During President Bush’s six and a half years in office he has only vetoed four bills. The… During President Bush’s six and a half years in office he has only vetoed four bills. The last president to veto fewer bills was James Garfield, who didn’t veto a single bill in his six and a half months as president in 1881. Two of the bills President Bush vetoed dealt with the federal government funding for stem cell research, particularly embryonic stem cells.
The third bill was an attempt by Congress to micromanage the war in Iraq. None of these vetoes were overridden by Congress. The fourth of President Bush’s vetoes came on Oct. 3, 2007 when he vetoed Congress’ attempt to increase the size and scope of the State Children’s Health Insurance Program by 121 percent.
State Children’s Health Insurance Program is a joint state and federal government program designed to provide health insurance to children whose parents make too much to qualify for Medicaid but still may lack the financial recourses to buy private insurance.
The maximum income for a family of four to qualify is presently 200 percent of the poverty level, or about $40,000 a year. The program was slated to suffer a severe funding cut in 2013 unless reauthorized. Congressional leadership has seized this opportunity to push one of their biggest issues, universal health care.
It is a moral imperative to supply health care to children whose parents cannot afford to buy health insurance. Children have no say in the actions of their parents and should not be punished for them.
President Bush asked for $5 billion for SCHIP. However, Congress sent him a bill that gave $35 billion to SCHIP. The extra funding for the bill will come from new taxes on tobacco. For the proposed taxes to fully cover the new funding, 22 million new smokers and all present smokers must continue to smoke at their current rates, Rep. Judy Biggert, R-Ill., told the Chicago Tribune.
The problem with the bill is not the amount of money. There can be no price tag on providing needy children with necessary health care. The problem is that this bill goes beyond the goal of providing disadvantaged children with health insurance. In some states, a family of four can make 400 percent of the federal poverty level, about $83,000, and still qualify for the program.
Furthermore, the program does not include any unearned sources of income such as Social Security, capital gains or dividends when determining eligibility, so family incomes can be even higher and they can still qualify, Rep. Sue Myrick, R-N.C., told the Charlotte Observer. In addition, in some states, even parents and adults without children can qualify for the program, but these people are not children and should not be allowed to be part of the program.

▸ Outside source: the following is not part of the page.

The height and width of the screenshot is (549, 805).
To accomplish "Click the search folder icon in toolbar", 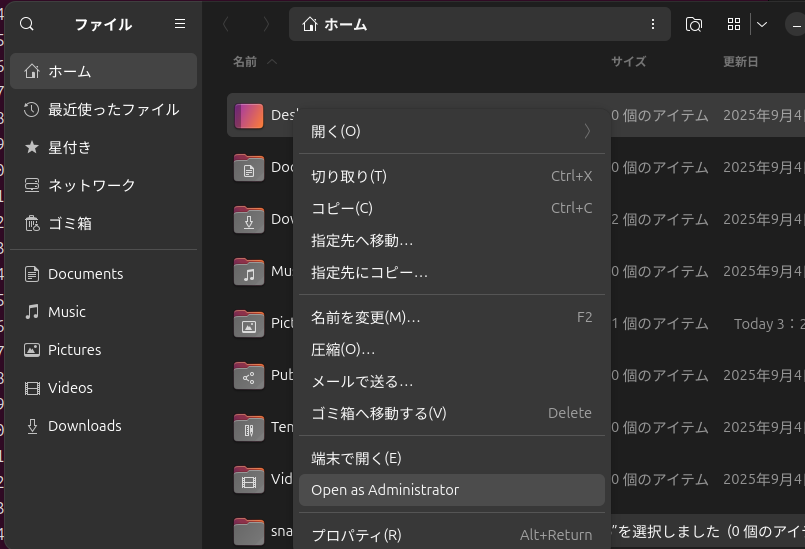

The Congressional Budget Office estimates the proposed expansion will add about 800,000 children to SCHIP that would already qualify for the existing program. Also, the CBO confirms that the expansion will add 1.5 million children to SCHIP that already have private insurance and migrate 1 million children from Medicaid to SCHIP.
Furthermore, a Social Security number is all that is asked for when applying for the program. The Social Security Administration warned that this would not verify legal status, allowing for illegal immigrants to benefit from this plan. Providing free health care to adults, wealthy families and illegal immigrants was not the purpose of SCHIP.
There is no doubt that SCHIP needs to be reauthorized, making it necessary for Congress to come up with a bipartisan solution. One solution offered by the Health Coverage Coalition for the Uninsured, consisted of both reauthorizing the SCHIP program and offering a tax break.
This program would reauthorize the SCHIP program with current funding and modest increases over time. It would also keep the eligibility requirement at 200 percent of the federal poverty line. Then, for people who make between 200 and 300 percent of the federal poverty line a tax break would be given. This tax break can take two forms, one in the form of a tax break to families who buy insurance for their children through work or on the market, and a second voucher for families who do not make enough for a tax credit to be beneficial.
No one is against spending money to provide insurance to children whose parents cannot afford to do so themselves, but people should be against a bill that has lost its focus. SCHIP was a program designed to provide needy children with health care, not a program that provides health care to adults and illegal immigrants while taking children off private insurance.